Dataset items:
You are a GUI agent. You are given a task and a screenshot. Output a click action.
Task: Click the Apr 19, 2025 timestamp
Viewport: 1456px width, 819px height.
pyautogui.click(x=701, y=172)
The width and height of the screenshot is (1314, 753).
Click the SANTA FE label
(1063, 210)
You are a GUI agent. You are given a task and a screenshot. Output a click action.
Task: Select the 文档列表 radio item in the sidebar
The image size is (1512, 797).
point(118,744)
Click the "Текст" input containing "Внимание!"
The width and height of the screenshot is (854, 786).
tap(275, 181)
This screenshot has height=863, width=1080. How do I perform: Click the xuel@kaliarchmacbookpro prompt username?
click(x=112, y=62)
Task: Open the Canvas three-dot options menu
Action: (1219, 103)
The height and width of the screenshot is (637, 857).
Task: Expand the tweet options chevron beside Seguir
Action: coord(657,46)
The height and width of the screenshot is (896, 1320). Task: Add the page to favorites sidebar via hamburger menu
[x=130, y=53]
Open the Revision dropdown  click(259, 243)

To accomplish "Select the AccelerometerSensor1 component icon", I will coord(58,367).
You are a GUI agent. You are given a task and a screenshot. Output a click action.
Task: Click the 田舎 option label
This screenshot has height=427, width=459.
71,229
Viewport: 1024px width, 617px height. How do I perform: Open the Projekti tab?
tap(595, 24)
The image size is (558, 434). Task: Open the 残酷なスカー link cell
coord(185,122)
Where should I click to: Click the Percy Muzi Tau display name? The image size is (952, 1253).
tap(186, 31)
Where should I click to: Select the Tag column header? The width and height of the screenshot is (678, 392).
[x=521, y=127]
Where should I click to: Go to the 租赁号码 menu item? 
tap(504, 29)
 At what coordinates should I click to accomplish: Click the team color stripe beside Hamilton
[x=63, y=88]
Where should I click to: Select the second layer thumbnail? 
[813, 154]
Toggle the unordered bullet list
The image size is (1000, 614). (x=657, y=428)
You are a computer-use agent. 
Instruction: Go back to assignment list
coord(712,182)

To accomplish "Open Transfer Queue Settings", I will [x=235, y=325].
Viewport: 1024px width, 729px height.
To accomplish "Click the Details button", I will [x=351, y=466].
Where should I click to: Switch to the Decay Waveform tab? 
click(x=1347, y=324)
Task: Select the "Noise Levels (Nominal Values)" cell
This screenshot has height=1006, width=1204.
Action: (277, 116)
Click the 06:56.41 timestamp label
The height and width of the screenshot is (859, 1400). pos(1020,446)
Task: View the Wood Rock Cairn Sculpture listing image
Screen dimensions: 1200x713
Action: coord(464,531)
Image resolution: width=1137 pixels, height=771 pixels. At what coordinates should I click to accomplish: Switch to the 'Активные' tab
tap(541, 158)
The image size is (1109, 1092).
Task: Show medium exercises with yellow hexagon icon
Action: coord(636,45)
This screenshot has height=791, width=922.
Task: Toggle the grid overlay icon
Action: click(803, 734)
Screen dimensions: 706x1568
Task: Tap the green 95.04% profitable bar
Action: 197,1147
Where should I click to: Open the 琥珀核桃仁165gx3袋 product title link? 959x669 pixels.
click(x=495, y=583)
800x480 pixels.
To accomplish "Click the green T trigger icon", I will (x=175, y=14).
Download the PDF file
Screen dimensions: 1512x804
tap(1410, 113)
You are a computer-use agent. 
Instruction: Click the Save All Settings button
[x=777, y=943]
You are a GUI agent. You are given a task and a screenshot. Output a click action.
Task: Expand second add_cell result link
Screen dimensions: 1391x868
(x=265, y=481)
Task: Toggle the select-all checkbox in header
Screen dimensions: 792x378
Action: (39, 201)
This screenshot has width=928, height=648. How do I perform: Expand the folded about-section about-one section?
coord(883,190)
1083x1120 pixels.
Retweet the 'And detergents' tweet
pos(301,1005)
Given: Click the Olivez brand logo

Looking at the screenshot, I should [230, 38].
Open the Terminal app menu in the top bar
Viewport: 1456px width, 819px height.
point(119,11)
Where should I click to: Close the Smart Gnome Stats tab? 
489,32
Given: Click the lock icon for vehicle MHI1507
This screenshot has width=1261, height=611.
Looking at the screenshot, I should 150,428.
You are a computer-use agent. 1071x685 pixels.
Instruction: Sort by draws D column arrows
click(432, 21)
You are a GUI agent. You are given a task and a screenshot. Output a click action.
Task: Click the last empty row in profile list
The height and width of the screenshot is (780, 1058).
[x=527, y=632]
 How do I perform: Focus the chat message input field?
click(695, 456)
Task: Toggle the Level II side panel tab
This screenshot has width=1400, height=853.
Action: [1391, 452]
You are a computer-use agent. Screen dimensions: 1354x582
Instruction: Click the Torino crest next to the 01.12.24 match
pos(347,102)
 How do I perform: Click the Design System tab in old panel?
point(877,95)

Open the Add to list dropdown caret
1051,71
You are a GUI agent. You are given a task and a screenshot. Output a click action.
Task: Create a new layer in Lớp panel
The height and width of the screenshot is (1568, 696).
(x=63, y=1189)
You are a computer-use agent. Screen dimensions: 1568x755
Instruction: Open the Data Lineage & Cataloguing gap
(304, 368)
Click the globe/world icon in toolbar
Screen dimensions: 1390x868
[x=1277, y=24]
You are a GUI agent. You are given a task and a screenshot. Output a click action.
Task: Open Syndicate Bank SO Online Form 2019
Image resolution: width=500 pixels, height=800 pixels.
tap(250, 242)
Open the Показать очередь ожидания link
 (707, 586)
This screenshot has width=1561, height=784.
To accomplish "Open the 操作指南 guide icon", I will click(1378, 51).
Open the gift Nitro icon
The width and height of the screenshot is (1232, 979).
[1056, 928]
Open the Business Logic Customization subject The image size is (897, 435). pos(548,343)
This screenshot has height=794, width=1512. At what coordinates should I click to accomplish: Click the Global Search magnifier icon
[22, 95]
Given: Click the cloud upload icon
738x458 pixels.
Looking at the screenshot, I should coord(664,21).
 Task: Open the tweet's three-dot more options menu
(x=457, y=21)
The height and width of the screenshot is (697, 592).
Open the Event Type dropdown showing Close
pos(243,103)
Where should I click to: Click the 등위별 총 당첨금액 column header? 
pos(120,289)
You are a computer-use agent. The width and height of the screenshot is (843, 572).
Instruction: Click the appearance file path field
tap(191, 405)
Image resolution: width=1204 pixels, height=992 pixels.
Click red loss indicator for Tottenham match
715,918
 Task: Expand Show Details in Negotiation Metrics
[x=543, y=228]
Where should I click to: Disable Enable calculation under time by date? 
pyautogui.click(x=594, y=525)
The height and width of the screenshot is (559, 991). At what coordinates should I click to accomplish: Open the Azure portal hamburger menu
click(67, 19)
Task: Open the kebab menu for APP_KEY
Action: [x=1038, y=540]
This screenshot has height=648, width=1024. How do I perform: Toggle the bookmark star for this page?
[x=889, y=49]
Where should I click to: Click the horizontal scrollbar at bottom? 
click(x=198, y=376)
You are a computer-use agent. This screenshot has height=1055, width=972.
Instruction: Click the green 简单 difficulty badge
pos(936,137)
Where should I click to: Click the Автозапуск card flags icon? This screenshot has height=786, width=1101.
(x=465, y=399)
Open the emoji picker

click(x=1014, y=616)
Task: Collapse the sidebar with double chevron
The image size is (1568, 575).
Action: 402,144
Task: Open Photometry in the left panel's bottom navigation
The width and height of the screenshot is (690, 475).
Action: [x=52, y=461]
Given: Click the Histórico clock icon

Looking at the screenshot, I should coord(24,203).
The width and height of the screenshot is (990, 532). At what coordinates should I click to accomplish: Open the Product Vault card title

WHAT IS ASKED = Write out, word for word, the lines that begin at the one containing "Given: Click the lock" and stop after the one containing "click(432, 21)".

FINAL ANSWER =
Given: Click the lock icon for vehicle MHI1507
This screenshot has width=1261, height=611.
Looking at the screenshot, I should 150,428.
You are a computer-use agent. 1071x685 pixels.
Instruction: Sort by draws D column arrows
click(432, 21)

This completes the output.